Adapt it for your goals.
With Onion and Garlic
Sauté 1 small chopped onion and 2-3 cloves of garlic along with the radish for a deeper, more complex flavor profile.
Nutty FlavorNutty Flavor
Add 1 tablespoon of peanuts or white sesame seeds along with the dals while roasting for a richer, nuttier taste and texture.
Spicier VersionSpicier Version
Increase the number of dried red chilies or add 1-2 fresh green chilies while grinding for extra heat.
No Coconut VersionNo Coconut Version
If you don't have fresh coconut, you can omit it. The chutney will still be delicious, with a more pronounced lentil and radish flavor.

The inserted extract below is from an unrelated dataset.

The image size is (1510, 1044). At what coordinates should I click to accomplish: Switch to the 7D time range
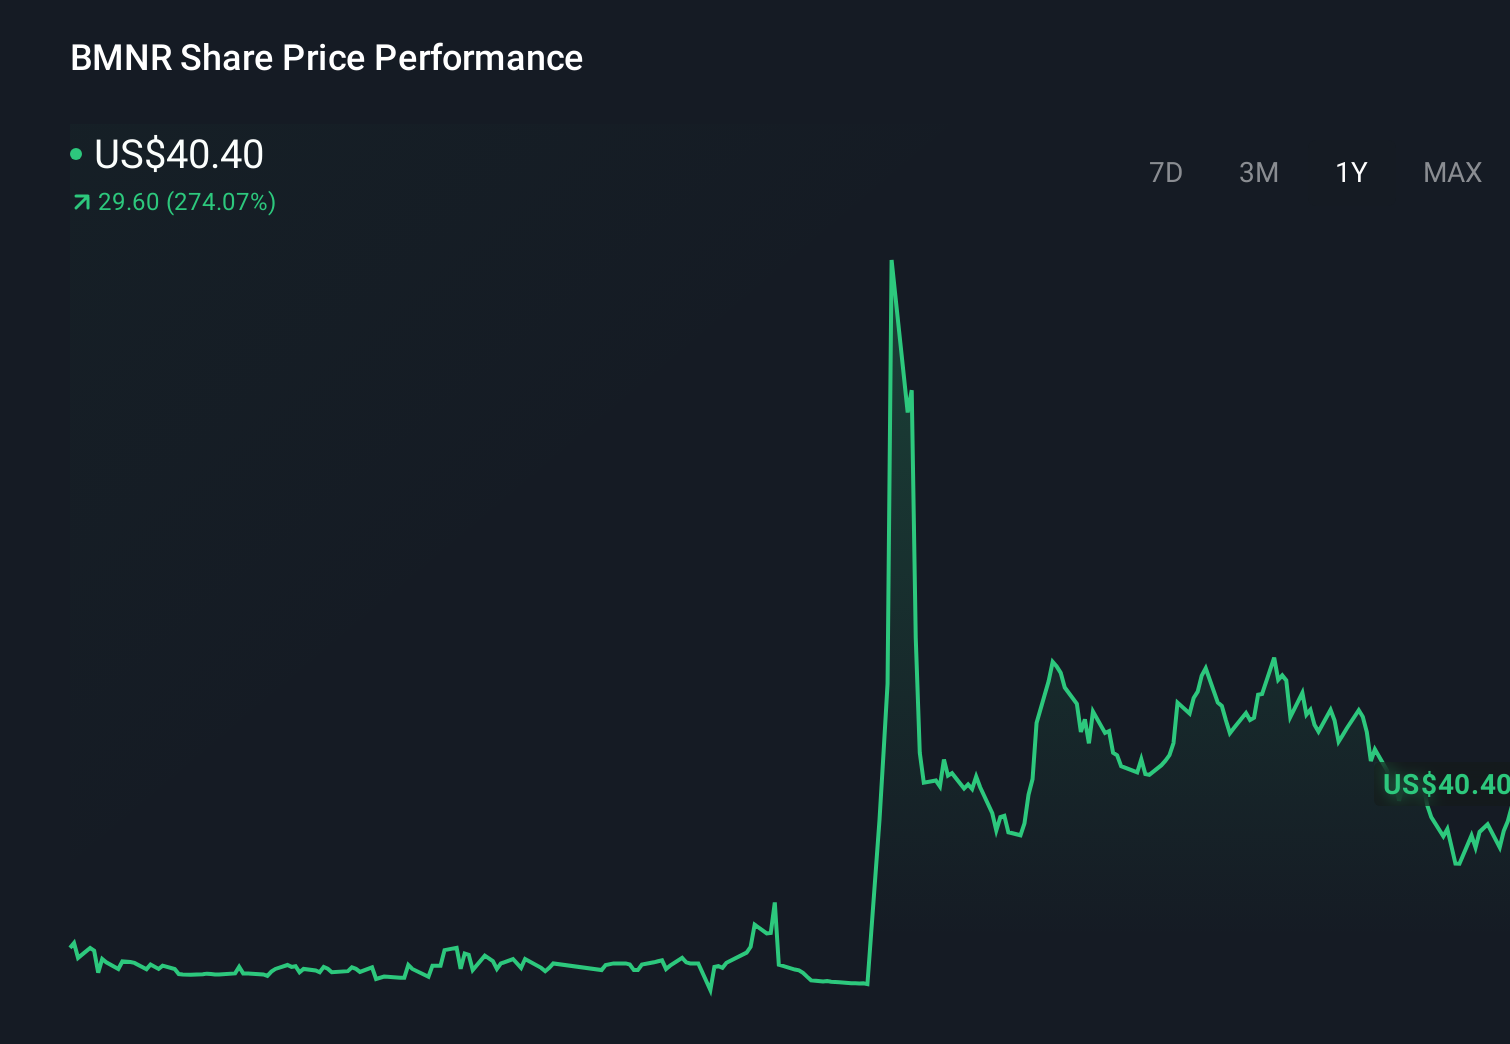click(x=1165, y=173)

Why this is on our healthy list.
Aids Digestion
Radish is a natural diuretic and is rich in dietary fiber, which helps promote regular bowel movements. The addition of asafoetida also helps in reducing bloating and indigestion.
Rich in Fiber
The combination of radish and lentils (urad dal, chana dal) makes this chutney a good source of dietary fiber, which helps in maintaining healthy blood sugar levels and promoting a feeling of fullness.
Boosts Immunity
Radishes are an excellent source of Vitamin C, a powerful antioxidant that helps protect cells from damage and strengthens the body's immune system against common infections.
Good for Heart Health
Sesame oil contains healthy unsaturated fats, and the fiber from the ingredients can help manage cholesterol levels, contributing to better cardiovascular health.
Frequently asked questions
A single serving (about 1/4 cup or 75g) of Radish Chutney contains approximately 110-130 calories, primarily from the oil and lentils used in the recipe.